Elke generatie opnieuw vragen mensen naar duidelijkheid: “Toon ons de Vader!” Mensen vragen naar tastbare, concrete aanwijzingen om G-ds aanwezigheid in hun leven en in de wereld te mogen zien. Maar, is niet heel de geschiedenis als het ware een bewijs van G-ds Liefde?
En toch … wordt er nog steeds getwijfeld aan zijn bestaan. G-d heeft immers niets van doen met tastbaar bewijsmateriaal, maar wel met geloof in zijn Liefde, geloof in Jezus Christus. Hij wil/kan niet vastgezet worden, maar meebewegen in ons leven. Hij vraagt als het ware voortdurend: “Mag ik met jou mee leven, op jouw ritme?” en zegt daarbij: “Wat je ook vraagt in mijn naam, ik zal het doen!” Geweldig toch.

Joh. 13,16-20 (4/05/2023)

16    “Amen, amen, ik zeg jullie:
       Een dienaar is niet groter dan zijn heer,
       een gezant niet groter dan wie hem gezonden heeft.
17    Als je dit weet,
       gezegend ben je als je het ook doet.
18      Ik zeg dit niet over jullie allemaal.
       Ik weet wie ik heb uitgekozen,
       maar het is opdat de Schrift vervuld zou worden:
              ‘Die aanzat aan mijn tafel,
              heft zijn hiel tegen mij op.’ [Ps.41,10b]
19    Vanaf nu zeg ik het jullie voor het gebeurt,
       opdat, wanneer het gebeurt,
       je zou vertrouwen dat ik het ben.
20    Amen, amen, ik zeg jullie:
       Als iemand verwelkomt wie ik zend,
       verwelkomt hij mij;
       en als iemand mij verwelkomt,
       verwelkomt hij wie mij gezonden heeft.”

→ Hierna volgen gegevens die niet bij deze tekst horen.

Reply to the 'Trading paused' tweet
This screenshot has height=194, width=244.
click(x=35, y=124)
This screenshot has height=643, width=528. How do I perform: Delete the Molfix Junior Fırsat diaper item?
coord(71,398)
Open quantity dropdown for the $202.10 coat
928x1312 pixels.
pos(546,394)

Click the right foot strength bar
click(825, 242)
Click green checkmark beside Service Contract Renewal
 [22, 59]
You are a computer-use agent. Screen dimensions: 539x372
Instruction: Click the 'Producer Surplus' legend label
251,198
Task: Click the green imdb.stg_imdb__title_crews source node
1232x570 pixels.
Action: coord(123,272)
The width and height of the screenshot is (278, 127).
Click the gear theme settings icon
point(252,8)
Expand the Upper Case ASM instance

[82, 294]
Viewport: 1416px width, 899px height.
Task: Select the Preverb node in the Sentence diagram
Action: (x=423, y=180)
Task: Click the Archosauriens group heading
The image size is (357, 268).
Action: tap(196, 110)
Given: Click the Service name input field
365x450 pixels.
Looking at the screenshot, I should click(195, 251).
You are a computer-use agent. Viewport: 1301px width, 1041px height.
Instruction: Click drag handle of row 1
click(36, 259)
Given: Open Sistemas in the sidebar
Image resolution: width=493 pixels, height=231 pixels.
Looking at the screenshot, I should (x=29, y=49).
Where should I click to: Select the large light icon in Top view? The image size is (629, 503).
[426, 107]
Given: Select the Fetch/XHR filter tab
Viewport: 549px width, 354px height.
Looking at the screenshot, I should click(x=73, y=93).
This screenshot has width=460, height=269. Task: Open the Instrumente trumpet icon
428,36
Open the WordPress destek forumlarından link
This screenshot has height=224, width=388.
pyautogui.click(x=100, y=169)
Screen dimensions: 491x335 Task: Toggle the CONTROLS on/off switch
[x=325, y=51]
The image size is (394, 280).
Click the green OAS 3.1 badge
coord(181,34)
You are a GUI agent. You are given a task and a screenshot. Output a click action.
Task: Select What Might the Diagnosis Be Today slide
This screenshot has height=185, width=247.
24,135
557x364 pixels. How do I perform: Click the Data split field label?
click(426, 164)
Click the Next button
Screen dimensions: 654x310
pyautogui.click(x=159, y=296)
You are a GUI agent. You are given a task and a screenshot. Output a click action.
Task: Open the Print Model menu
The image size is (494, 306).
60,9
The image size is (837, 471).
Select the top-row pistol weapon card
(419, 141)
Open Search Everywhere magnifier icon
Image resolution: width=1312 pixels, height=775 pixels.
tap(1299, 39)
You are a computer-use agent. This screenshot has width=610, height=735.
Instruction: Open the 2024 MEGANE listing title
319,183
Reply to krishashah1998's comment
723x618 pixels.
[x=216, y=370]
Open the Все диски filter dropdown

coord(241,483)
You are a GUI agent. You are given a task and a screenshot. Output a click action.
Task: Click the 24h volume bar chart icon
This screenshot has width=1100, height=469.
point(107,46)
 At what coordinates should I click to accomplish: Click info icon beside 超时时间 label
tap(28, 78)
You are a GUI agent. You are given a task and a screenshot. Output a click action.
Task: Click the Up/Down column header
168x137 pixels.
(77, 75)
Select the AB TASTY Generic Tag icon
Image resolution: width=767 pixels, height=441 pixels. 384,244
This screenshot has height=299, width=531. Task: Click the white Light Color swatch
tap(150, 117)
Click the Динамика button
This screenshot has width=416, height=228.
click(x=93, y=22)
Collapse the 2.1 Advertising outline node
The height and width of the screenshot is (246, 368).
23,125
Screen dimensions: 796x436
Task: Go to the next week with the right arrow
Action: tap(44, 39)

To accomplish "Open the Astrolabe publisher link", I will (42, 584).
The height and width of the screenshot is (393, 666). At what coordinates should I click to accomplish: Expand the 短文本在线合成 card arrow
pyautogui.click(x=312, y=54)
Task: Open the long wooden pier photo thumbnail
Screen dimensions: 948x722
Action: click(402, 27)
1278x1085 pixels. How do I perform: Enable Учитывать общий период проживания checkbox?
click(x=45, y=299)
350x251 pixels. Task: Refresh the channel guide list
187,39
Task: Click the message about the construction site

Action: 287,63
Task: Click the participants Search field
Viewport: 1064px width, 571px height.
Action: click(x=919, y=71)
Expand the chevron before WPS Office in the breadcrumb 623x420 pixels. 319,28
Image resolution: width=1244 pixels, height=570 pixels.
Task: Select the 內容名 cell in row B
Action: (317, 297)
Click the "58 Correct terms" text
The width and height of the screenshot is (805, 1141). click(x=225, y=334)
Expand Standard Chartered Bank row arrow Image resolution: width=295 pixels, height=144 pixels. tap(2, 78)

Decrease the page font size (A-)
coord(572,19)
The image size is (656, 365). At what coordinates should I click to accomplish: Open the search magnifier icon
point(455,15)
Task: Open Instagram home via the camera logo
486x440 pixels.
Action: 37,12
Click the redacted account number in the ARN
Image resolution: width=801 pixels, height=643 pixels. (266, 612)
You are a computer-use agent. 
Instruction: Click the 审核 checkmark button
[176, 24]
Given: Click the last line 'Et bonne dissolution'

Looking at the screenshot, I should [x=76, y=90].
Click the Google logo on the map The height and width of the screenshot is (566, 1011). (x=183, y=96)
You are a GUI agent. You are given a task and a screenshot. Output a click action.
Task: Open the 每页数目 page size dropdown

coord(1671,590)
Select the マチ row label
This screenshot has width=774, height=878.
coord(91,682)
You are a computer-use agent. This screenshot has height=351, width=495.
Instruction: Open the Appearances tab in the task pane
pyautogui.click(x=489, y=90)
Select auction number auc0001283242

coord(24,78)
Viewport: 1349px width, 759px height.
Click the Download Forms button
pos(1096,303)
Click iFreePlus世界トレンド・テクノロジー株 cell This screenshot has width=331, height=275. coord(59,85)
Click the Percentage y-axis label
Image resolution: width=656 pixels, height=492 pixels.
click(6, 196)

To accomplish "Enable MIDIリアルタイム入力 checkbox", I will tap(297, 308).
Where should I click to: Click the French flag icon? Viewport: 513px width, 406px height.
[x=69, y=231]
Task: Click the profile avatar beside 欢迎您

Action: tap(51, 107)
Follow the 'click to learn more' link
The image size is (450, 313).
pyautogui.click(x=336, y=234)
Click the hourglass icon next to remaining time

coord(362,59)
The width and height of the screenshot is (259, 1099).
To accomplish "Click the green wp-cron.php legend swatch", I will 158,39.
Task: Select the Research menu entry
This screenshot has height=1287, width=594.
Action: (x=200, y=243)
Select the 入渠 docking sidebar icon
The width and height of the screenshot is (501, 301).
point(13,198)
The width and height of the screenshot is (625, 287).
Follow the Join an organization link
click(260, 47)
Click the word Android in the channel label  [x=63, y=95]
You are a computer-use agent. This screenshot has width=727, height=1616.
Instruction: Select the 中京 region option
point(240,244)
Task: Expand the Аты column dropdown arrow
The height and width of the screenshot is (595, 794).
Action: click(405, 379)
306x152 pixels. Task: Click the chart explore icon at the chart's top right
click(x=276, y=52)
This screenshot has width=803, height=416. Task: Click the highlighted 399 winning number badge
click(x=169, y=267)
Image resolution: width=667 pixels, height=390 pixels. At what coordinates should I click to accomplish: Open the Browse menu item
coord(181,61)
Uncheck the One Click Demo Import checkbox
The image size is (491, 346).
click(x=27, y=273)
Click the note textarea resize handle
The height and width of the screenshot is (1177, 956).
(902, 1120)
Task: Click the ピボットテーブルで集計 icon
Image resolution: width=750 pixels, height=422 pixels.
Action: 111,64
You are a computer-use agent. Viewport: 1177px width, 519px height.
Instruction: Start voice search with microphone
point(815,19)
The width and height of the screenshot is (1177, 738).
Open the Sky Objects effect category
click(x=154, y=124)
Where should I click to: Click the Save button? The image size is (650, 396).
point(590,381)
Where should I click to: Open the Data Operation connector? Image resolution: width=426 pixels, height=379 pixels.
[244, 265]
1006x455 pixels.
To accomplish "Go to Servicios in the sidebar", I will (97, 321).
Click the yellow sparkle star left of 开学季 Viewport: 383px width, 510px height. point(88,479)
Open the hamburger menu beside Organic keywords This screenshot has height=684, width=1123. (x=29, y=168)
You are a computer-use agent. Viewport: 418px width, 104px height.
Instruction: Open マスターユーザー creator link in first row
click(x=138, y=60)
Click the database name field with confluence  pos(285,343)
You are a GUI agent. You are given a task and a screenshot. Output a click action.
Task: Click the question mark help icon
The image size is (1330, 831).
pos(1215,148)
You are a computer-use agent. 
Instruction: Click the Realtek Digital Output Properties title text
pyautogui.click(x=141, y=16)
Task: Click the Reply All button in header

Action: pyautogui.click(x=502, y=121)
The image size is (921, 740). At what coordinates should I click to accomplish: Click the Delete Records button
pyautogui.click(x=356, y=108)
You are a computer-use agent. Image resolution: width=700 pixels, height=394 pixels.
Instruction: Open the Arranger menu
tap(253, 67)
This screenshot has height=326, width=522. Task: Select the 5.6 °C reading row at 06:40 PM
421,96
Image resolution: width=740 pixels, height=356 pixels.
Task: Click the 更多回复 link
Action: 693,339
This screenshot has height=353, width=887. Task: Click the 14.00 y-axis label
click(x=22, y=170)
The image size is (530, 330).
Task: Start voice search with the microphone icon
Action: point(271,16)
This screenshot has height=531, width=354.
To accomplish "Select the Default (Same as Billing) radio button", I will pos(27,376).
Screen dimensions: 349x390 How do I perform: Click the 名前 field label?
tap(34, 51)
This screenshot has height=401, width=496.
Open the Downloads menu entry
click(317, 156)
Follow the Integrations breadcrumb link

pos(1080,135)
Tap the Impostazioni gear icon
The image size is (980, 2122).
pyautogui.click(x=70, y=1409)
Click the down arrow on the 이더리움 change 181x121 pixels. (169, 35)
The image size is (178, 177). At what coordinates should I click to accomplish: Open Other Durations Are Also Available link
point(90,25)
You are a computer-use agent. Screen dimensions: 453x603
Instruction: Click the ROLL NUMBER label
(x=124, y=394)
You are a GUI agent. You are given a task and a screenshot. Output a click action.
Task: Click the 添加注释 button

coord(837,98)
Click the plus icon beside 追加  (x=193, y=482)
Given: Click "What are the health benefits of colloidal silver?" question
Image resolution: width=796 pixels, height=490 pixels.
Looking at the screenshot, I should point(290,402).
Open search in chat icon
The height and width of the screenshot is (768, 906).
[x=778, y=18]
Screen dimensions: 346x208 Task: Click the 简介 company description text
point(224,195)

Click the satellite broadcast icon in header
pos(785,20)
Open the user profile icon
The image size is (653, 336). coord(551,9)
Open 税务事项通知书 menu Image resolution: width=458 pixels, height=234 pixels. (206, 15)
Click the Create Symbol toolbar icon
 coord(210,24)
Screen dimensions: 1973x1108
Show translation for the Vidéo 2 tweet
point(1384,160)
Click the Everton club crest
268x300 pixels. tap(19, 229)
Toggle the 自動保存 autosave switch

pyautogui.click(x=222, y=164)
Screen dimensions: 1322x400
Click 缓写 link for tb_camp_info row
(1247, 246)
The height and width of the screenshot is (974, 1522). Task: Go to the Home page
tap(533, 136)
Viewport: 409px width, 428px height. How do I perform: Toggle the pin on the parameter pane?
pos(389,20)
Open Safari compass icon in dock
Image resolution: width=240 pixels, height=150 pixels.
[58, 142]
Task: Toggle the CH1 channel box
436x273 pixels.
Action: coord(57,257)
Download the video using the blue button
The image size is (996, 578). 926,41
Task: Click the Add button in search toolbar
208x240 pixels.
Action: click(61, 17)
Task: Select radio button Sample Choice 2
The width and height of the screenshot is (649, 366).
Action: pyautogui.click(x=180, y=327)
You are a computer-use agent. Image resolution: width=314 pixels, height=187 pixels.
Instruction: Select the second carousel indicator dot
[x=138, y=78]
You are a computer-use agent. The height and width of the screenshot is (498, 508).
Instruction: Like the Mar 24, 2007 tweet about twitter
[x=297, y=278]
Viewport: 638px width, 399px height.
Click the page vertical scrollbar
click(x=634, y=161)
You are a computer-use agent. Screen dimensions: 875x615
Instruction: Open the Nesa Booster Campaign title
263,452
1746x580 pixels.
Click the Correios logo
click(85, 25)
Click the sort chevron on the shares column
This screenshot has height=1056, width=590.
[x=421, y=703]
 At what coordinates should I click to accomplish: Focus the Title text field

We zijn al ver gevorderd in de paastijd, terwijl deze lezing ons terug brengt naar die wonderlijke avond toen Jezus met zijn vrienden voor de laatste maal aan tafel ging en hen voorbereidde op wat er te gebeuren stond. Tijdens die maaltijd, op de avond voor zijn dood, gaf Jezus een lang onderricht, maar eerst en vooral stelde hij een krachtig, woordeloos gebaar. Het 'doen' van de woorden is voor hem immers van cruciaal belang. Zijn eigen handelen, zijn daden, stelt hij ons als voorbeeld om na te volgen.
Daarbij maakt hij zich geen illusies over het groepje mensen tot wie hij zich richt. De een zal hem verraden, de ander zal hem verloochenen of ze trekken zich terug op het moment van de beproeving. En toch probeert Jezus hen al doende te laten zien wat ware nederigheid omvat. Deze nederigheid heeft niets van doen met je positie, geen ‘kruiperigheid’ of jezelf naar beneden halen. Deze nederigheid plaatst ons op gelijke hoogte met elkaar. Als wij Jezus willen volgen zullen we moeten knielen om de anderen – ook wie ‘onder’ ons staat, ook wie ons kwetst en verraadt, … – de voeten te wassen.

Joh.3,7-15 (9/04/2024)

7      Verwonder je niet dat ik zei
       ‘het is nodig nieuw geboren te worden’.
8      De wind [pneuma/ruach] waait waarheen het zijn bedoeling is.
       Je hoort zijn geluid,
       maar je weet niet vanwaar hij komt of waarheen hij gaat.
       Zo is het met ieder die geboren wordt uit de geest-adem [wind/pneuma/ruach]
9      Nikodemus bleef vragen: “Maar hoe kan dat gebeuren?
10     Jezus antwoordde hem:
       “Jij bent een leraar van Israël en je weet dat niet?
11    Amen, amen, ik zeg je:
       Wij zeggen dat wat wij weten
       en over wat wij gezien hebben, getuigen wij.
       Maar ons getuigenis nemen jullie niet aan.
12    Als je al geen vertrouwen stelt
       in wat ik zeg over de aardse dingen,
       hoe zul je dan vertrouwen als ik spreek over de hemelse?
13    Nooit is iemand opgeklommen naar de hemel
       als hij niet uit de hemel is neergedaald.
       Zo is de mensenzoon in de hemel.
14    Zoals Mozes in de woestijn de slang heeft omhoog geheven,
       zo moet de mensenzoon omhoog worden geheven [op het kruis],
15    opdat al wie vertrouwende ín hem is,
       niet verloren gaat,
       maar het volle leven heeft.”

De volgende dagen komt de ontmoeting tussen Jezus en Nikodemus uitgebreid aan bod, daarom willen we ook een uitgebreidere commentaar meegeven over Nikodemus en wat deze ontmoeting bij hem teweeggebracht zou kunnen hebben. Klik hier om hem te lezen.

Joh. 3,16-21 (10/04/2024)

[Jezus ging verder tegen Nicodemus:]
16  Want zó lief heeft God de wereld,
     dat hij zijn eniggeboren zoon heeft gegeven,
     opdat al wie vertrouwende ín hem is,
     niet verloren gaat,
     maar het volle leven heeft.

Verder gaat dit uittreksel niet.